EXTRACTED RECORDS:
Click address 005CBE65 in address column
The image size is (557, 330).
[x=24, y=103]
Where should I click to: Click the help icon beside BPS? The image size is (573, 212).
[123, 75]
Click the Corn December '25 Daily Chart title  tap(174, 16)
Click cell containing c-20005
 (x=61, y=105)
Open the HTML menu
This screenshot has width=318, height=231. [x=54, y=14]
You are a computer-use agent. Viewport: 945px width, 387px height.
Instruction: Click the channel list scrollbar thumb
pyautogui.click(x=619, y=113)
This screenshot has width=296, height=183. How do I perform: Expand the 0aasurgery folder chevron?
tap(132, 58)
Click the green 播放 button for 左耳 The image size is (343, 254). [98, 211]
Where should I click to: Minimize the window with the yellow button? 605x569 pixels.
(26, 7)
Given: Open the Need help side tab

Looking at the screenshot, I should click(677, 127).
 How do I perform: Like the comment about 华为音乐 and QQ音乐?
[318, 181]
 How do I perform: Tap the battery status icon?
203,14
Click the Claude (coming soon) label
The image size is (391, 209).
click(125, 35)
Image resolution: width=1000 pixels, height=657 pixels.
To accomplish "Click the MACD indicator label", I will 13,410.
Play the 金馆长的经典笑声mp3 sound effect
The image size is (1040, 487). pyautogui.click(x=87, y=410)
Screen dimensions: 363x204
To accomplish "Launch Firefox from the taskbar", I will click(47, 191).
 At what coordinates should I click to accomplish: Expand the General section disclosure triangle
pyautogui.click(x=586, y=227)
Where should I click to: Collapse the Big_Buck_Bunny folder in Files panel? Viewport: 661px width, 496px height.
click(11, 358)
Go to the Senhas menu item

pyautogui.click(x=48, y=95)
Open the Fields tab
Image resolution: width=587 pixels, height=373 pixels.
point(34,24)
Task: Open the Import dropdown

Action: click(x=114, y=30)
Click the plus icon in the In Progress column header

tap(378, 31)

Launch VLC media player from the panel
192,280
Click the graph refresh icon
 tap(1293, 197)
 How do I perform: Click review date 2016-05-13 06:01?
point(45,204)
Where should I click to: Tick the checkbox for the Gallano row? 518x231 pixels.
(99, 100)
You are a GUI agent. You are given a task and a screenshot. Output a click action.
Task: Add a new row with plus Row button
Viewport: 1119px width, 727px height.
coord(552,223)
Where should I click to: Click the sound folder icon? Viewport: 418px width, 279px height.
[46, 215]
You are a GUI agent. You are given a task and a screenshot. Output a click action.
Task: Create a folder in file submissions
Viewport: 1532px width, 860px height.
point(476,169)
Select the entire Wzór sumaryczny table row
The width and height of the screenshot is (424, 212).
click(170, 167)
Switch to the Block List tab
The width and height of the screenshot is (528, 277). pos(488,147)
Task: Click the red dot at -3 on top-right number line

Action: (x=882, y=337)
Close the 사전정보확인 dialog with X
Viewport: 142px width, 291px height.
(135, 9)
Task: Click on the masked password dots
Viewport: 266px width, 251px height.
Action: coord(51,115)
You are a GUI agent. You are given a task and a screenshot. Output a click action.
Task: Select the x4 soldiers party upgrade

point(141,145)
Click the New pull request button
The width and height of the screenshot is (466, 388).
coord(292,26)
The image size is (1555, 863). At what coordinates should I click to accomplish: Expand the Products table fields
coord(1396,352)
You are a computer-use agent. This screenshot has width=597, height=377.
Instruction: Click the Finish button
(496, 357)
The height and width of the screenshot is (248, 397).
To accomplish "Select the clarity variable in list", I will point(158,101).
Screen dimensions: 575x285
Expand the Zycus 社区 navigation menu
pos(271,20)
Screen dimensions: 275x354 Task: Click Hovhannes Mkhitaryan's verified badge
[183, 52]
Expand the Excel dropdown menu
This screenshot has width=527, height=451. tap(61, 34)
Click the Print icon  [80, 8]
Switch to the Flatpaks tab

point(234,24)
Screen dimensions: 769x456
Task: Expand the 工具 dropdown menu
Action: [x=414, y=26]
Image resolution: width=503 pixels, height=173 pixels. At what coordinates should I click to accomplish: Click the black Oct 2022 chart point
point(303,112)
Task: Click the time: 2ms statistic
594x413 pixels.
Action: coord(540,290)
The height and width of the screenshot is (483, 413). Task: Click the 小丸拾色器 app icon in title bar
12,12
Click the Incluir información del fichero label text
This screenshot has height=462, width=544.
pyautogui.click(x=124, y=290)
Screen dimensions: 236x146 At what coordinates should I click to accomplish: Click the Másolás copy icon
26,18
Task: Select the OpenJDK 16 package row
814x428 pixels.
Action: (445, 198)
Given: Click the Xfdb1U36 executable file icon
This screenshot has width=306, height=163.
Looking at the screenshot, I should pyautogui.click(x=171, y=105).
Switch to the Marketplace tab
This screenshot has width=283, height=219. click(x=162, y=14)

EXERCISE:
Retype all of the data word for word.

OUTPUT:
Click address 005CBE65 in address column
The image size is (557, 330).
[x=24, y=103]
Where should I click to: Click the help icon beside BPS? The image size is (573, 212).
[123, 75]
Click the Corn December '25 Daily Chart title  tap(174, 16)
Click cell containing c-20005
 (x=61, y=105)
Open the HTML menu
This screenshot has width=318, height=231. [x=54, y=14]
You are a computer-use agent. Viewport: 945px width, 387px height.
Instruction: Click the channel list scrollbar thumb
pyautogui.click(x=619, y=113)
This screenshot has width=296, height=183. How do I perform: Expand the 0aasurgery folder chevron?
tap(132, 58)
Click the green 播放 button for 左耳 The image size is (343, 254). [98, 211]
Where should I click to: Minimize the window with the yellow button? 605x569 pixels.
(26, 7)
Given: Open the Need help side tab

Looking at the screenshot, I should click(677, 127).
 How do I perform: Like the comment about 华为音乐 and QQ音乐?
[318, 181]
 How do I perform: Tap the battery status icon?
203,14
Click the Claude (coming soon) label
The image size is (391, 209).
click(125, 35)
Image resolution: width=1000 pixels, height=657 pixels.
To accomplish "Click the MACD indicator label", I will 13,410.
Play the 金馆长的经典笑声mp3 sound effect
The image size is (1040, 487). pyautogui.click(x=87, y=410)
Screen dimensions: 363x204
To accomplish "Launch Firefox from the taskbar", I will click(47, 191).
 At what coordinates should I click to accomplish: Expand the General section disclosure triangle
pyautogui.click(x=586, y=227)
Where should I click to: Collapse the Big_Buck_Bunny folder in Files panel? Viewport: 661px width, 496px height.
click(11, 358)
Go to the Senhas menu item

pyautogui.click(x=48, y=95)
Open the Fields tab
Image resolution: width=587 pixels, height=373 pixels.
point(34,24)
Task: Open the Import dropdown

Action: click(x=114, y=30)
Click the plus icon in the In Progress column header

tap(378, 31)

Launch VLC media player from the panel
192,280
Click the graph refresh icon
 tap(1293, 197)
 How do I perform: Click review date 2016-05-13 06:01?
point(45,204)
Where should I click to: Tick the checkbox for the Gallano row? 518x231 pixels.
(99, 100)
You are a GUI agent. You are given a task and a screenshot. Output a click action.
Task: Add a new row with plus Row button
Viewport: 1119px width, 727px height.
coord(552,223)
Where should I click to: Click the sound folder icon? Viewport: 418px width, 279px height.
[46, 215]
You are a GUI agent. You are given a task and a screenshot. Output a click action.
Task: Create a folder in file submissions
Viewport: 1532px width, 860px height.
point(476,169)
Select the entire Wzór sumaryczny table row
The width and height of the screenshot is (424, 212).
click(170, 167)
Switch to the Block List tab
The width and height of the screenshot is (528, 277). pos(488,147)
Task: Click the red dot at -3 on top-right number line

Action: (x=882, y=337)
Close the 사전정보확인 dialog with X
Viewport: 142px width, 291px height.
(135, 9)
Task: Click on the masked password dots
Viewport: 266px width, 251px height.
Action: coord(51,115)
You are a GUI agent. You are given a task and a screenshot. Output a click action.
Task: Select the x4 soldiers party upgrade

point(141,145)
Click the New pull request button
The width and height of the screenshot is (466, 388).
coord(292,26)
The image size is (1555, 863). At what coordinates should I click to accomplish: Expand the Products table fields
coord(1396,352)
You are a computer-use agent. This screenshot has width=597, height=377.
Instruction: Click the Finish button
(496, 357)
The height and width of the screenshot is (248, 397).
To accomplish "Select the clarity variable in list", I will point(158,101).
Screen dimensions: 575x285
Expand the Zycus 社区 navigation menu
pos(271,20)
Screen dimensions: 275x354 Task: Click Hovhannes Mkhitaryan's verified badge
[183, 52]
Expand the Excel dropdown menu
This screenshot has width=527, height=451. tap(61, 34)
Click the Print icon  [80, 8]
Switch to the Flatpaks tab

point(234,24)
Screen dimensions: 769x456
Task: Expand the 工具 dropdown menu
Action: [x=414, y=26]
Image resolution: width=503 pixels, height=173 pixels. At what coordinates should I click to accomplish: Click the black Oct 2022 chart point
point(303,112)
Task: Click the time: 2ms statistic
594x413 pixels.
Action: coord(540,290)
The height and width of the screenshot is (483, 413). Task: Click the 小丸拾色器 app icon in title bar
12,12
Click the Incluir información del fichero label text
This screenshot has height=462, width=544.
pyautogui.click(x=124, y=290)
Screen dimensions: 236x146 At what coordinates should I click to accomplish: Click the Másolás copy icon
26,18
Task: Select the OpenJDK 16 package row
814x428 pixels.
Action: (445, 198)
Given: Click the Xfdb1U36 executable file icon
This screenshot has width=306, height=163.
Looking at the screenshot, I should pyautogui.click(x=171, y=105).
Switch to the Marketplace tab
This screenshot has width=283, height=219. click(x=162, y=14)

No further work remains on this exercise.